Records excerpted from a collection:
START

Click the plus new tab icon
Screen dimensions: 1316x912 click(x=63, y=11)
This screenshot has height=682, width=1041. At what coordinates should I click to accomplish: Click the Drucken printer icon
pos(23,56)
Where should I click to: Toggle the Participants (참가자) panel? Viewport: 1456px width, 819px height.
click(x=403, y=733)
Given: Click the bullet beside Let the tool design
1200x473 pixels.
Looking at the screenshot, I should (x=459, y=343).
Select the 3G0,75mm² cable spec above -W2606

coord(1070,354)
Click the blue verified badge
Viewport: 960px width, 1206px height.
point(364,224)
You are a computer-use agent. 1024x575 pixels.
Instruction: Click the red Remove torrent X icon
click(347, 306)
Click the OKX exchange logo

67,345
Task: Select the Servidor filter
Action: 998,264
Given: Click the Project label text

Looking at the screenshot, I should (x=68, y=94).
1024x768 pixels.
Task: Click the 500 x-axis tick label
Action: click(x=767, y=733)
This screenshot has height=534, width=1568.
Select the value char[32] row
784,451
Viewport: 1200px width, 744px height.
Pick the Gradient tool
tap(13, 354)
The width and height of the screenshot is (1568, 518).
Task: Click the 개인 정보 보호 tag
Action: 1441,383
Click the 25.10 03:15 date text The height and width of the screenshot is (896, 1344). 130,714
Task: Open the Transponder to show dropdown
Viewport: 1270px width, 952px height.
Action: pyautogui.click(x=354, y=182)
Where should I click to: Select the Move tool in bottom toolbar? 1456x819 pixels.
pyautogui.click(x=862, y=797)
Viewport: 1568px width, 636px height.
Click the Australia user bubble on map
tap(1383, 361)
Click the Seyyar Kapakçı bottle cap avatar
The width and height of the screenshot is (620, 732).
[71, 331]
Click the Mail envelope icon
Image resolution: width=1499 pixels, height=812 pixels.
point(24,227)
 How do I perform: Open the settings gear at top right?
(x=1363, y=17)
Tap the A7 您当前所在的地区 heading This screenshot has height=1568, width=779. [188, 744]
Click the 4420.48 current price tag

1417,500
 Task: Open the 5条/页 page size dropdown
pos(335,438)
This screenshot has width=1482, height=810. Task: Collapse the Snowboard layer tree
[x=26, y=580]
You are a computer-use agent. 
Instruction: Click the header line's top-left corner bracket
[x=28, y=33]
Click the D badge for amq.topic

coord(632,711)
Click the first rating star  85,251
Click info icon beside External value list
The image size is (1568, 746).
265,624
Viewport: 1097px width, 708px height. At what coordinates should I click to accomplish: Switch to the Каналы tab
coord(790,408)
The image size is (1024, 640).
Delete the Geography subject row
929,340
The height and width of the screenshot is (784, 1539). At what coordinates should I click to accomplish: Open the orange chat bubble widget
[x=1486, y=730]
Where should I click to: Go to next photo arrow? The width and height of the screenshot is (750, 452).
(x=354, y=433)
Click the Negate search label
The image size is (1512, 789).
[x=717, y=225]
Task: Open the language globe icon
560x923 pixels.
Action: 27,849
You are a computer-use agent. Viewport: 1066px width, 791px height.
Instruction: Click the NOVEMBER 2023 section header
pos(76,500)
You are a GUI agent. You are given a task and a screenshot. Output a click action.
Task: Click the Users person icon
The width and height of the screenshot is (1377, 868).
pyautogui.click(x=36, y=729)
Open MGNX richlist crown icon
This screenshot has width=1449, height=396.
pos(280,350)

END

To do> Copy every row above word for word, leaving each line unchanged.

Response to the exercise>
Click the plus new tab icon
Screen dimensions: 1316x912 click(x=63, y=11)
This screenshot has height=682, width=1041. At what coordinates should I click to accomplish: Click the Drucken printer icon
pos(23,56)
Where should I click to: Toggle the Participants (참가자) panel? Viewport: 1456px width, 819px height.
click(x=403, y=733)
Given: Click the bullet beside Let the tool design
1200x473 pixels.
Looking at the screenshot, I should (x=459, y=343).
Select the 3G0,75mm² cable spec above -W2606

coord(1070,354)
Click the blue verified badge
Viewport: 960px width, 1206px height.
point(364,224)
You are a computer-use agent. 1024x575 pixels.
Instruction: Click the red Remove torrent X icon
click(347, 306)
Click the OKX exchange logo

67,345
Task: Select the Servidor filter
Action: 998,264
Given: Click the Project label text

Looking at the screenshot, I should (x=68, y=94).
1024x768 pixels.
Task: Click the 500 x-axis tick label
Action: click(x=767, y=733)
This screenshot has height=534, width=1568.
Select the value char[32] row
784,451
Viewport: 1200px width, 744px height.
Pick the Gradient tool
tap(13, 354)
The width and height of the screenshot is (1568, 518).
Task: Click the 개인 정보 보호 tag
Action: 1441,383
Click the 25.10 03:15 date text The height and width of the screenshot is (896, 1344). 130,714
Task: Open the Transponder to show dropdown
Viewport: 1270px width, 952px height.
Action: pyautogui.click(x=354, y=182)
Where should I click to: Select the Move tool in bottom toolbar? 1456x819 pixels.
pyautogui.click(x=862, y=797)
Viewport: 1568px width, 636px height.
Click the Australia user bubble on map
tap(1383, 361)
Click the Seyyar Kapakçı bottle cap avatar
The width and height of the screenshot is (620, 732).
[71, 331]
Click the Mail envelope icon
Image resolution: width=1499 pixels, height=812 pixels.
point(24,227)
 How do I perform: Open the settings gear at top right?
(x=1363, y=17)
Tap the A7 您当前所在的地区 heading This screenshot has height=1568, width=779. [188, 744]
Click the 4420.48 current price tag

1417,500
 Task: Open the 5条/页 page size dropdown
pos(335,438)
This screenshot has width=1482, height=810. Task: Collapse the Snowboard layer tree
[x=26, y=580]
You are a computer-use agent. 
Instruction: Click the header line's top-left corner bracket
[x=28, y=33]
Click the D badge for amq.topic

coord(632,711)
Click the first rating star  85,251
Click info icon beside External value list
The image size is (1568, 746).
265,624
Viewport: 1097px width, 708px height. At what coordinates should I click to accomplish: Switch to the Каналы tab
coord(790,408)
The image size is (1024, 640).
Delete the Geography subject row
929,340
The height and width of the screenshot is (784, 1539). At what coordinates should I click to accomplish: Open the orange chat bubble widget
[x=1486, y=730]
Where should I click to: Go to next photo arrow? The width and height of the screenshot is (750, 452).
(x=354, y=433)
Click the Negate search label
The image size is (1512, 789).
[x=717, y=225]
Task: Open the language globe icon
560x923 pixels.
Action: 27,849
You are a computer-use agent. Viewport: 1066px width, 791px height.
Instruction: Click the NOVEMBER 2023 section header
pos(76,500)
You are a GUI agent. You are given a task and a screenshot. Output a click action.
Task: Click the Users person icon
The width and height of the screenshot is (1377, 868).
pyautogui.click(x=36, y=729)
Open MGNX richlist crown icon
This screenshot has width=1449, height=396.
pos(280,350)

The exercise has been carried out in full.